**INPUT FOR THIS TASK**
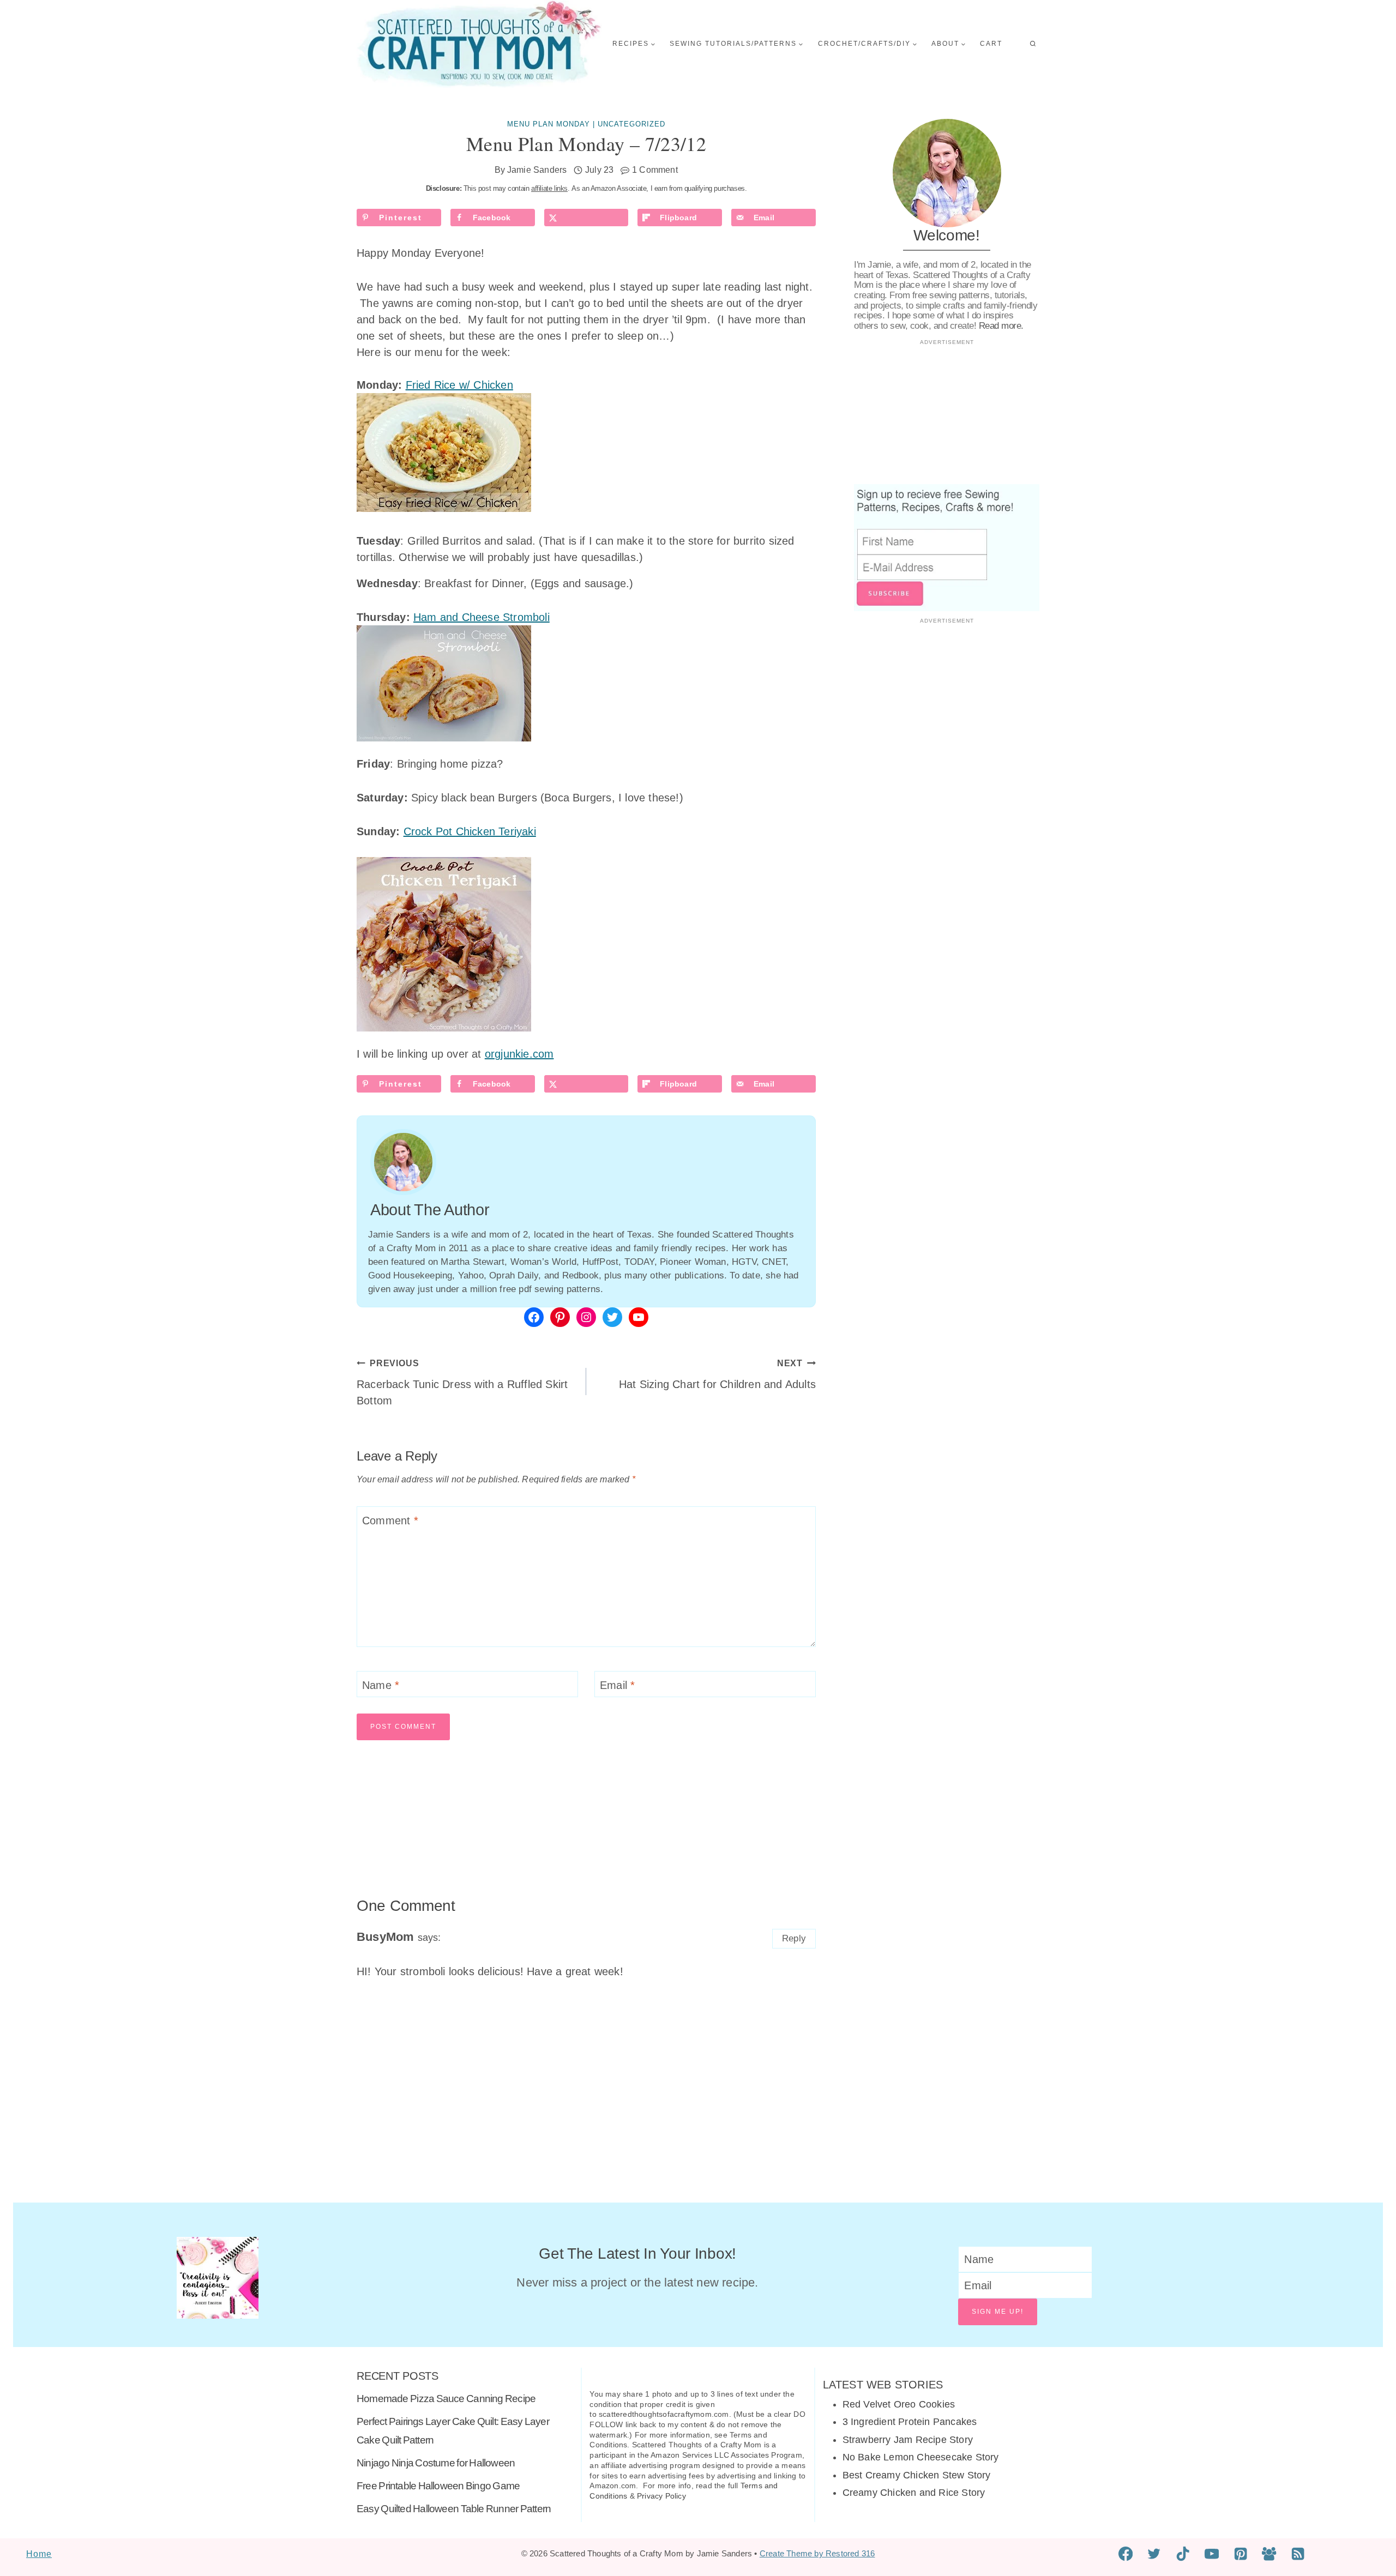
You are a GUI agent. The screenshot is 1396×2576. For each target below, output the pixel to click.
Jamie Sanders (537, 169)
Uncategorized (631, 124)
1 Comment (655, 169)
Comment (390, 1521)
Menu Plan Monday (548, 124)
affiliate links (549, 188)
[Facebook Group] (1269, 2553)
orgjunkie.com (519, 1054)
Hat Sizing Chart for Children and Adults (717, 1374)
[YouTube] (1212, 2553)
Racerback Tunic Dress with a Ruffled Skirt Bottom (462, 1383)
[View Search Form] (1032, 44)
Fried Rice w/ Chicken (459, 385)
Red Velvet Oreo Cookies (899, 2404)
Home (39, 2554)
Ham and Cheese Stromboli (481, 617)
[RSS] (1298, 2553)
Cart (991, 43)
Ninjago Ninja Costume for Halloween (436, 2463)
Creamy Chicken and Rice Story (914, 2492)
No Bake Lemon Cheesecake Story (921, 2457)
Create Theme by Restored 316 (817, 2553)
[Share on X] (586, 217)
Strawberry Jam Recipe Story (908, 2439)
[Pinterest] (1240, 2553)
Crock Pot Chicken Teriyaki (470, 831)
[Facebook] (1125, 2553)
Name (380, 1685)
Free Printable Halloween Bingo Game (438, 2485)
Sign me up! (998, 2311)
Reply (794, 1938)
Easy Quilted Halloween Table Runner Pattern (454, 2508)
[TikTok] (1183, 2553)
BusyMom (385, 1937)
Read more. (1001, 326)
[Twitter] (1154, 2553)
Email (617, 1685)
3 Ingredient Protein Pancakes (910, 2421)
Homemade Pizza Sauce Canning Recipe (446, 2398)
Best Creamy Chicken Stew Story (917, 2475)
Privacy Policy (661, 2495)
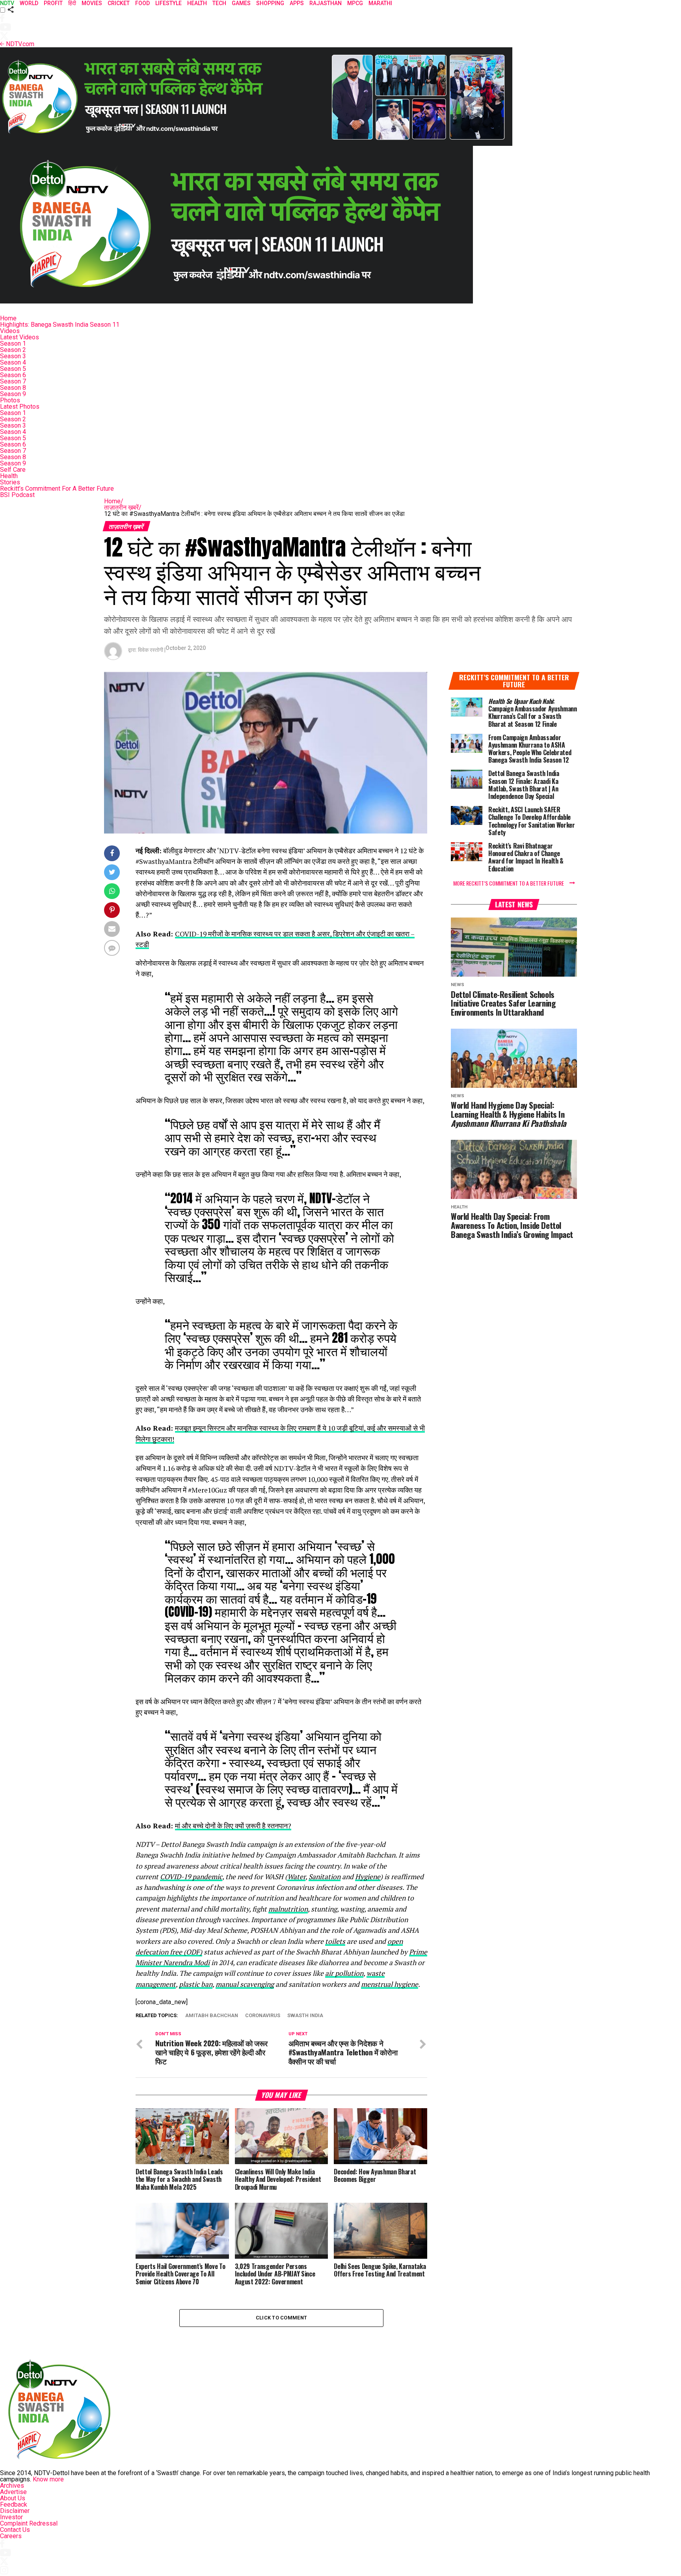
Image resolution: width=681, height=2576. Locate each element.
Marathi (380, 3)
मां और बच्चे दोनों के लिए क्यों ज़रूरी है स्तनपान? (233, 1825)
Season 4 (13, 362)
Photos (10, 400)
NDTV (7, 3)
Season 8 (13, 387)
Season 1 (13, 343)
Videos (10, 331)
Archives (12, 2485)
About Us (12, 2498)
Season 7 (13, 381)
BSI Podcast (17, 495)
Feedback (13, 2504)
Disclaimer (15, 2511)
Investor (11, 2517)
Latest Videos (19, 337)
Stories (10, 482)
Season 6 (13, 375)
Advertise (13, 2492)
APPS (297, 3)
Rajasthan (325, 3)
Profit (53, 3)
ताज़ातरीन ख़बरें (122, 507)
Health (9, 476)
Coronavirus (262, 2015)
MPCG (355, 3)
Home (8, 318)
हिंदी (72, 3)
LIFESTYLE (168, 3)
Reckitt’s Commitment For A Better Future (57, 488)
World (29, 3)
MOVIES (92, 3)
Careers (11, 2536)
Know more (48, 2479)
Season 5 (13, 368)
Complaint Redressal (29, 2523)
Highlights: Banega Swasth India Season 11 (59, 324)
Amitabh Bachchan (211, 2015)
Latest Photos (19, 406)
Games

**PROBLEM REQUIREMENTS**
Nothing but the lines from the first line of the records above to the line with "[Pinterest] (1240, 2553)", inclusive, should be transcribed exactly, and the pictures must be left out.

**SOLUTION TO THIS TASK**
You are a GUI agent. The screenshot is 1396×2576. For each target below, output the pixel to click.
Jamie Sanders (537, 169)
Uncategorized (631, 124)
1 Comment (655, 169)
Comment (390, 1521)
Menu Plan Monday (548, 124)
affiliate links (549, 188)
[Facebook Group] (1269, 2553)
orgjunkie.com (519, 1054)
Hat Sizing Chart for Children and Adults (717, 1374)
[YouTube] (1212, 2553)
Racerback Tunic Dress with a Ruffled Skirt Bottom (462, 1383)
[View Search Form] (1032, 44)
Fried Rice w/ Chicken (459, 385)
Red Velvet Oreo Cookies (899, 2404)
Home (39, 2554)
Ham and Cheese Stromboli (481, 617)
[RSS] (1298, 2553)
Cart (991, 43)
Ninjago Ninja Costume for Halloween (436, 2463)
Creamy Chicken and Rice Story (914, 2492)
No Bake Lemon Cheesecake Story (921, 2457)
Create Theme by Restored 316 (817, 2553)
[Share on X] (586, 217)
Strawberry Jam Recipe Story (908, 2439)
[Pinterest] (1240, 2553)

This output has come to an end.